The rest of this nice essay can be found
here.
Comments (6)
I could go along with most of that, but a lot of blogs could use a good editor.
Posted by Gil Johnson | August 13, 2009 10:42 PM
Oh, I do hate to have to agree with Keillor on anything, but he is dead on with this one. The traditional media get worse every day. I just read on HuffPo that the WaPo coordinated its publication of some recent exposé with the very high government agency exposed. This was the paper that wrung open Watergate! Operative word there is "was". I deleted the WaPo feed from my RSS reader. RIP the old Post.
Posted by dyspeptic | August 13, 2009 11:01 PM
He's a national treasure. Boy howdy did he nail that one.

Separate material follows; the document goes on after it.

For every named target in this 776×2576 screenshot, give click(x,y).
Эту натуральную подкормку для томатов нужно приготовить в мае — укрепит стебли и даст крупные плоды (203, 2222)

Posted by Pat Malach | August 13, 2009 11:12 PM
Kodachrome.
Posted by David E Gilmore | August 14, 2009 7:00 AM
The print media has gone from government watch dog to government lap dog. We used to be able to trust the print media for accurate and unbiased information most of the time but no more.
Posted by Britt Storkson | August 14, 2009 9:48 AM
I'm reminded of the comment "The only people who get into journalism today are those who are too inept for medicine, too inarticulate for law, and too lazy and arrogant for food service."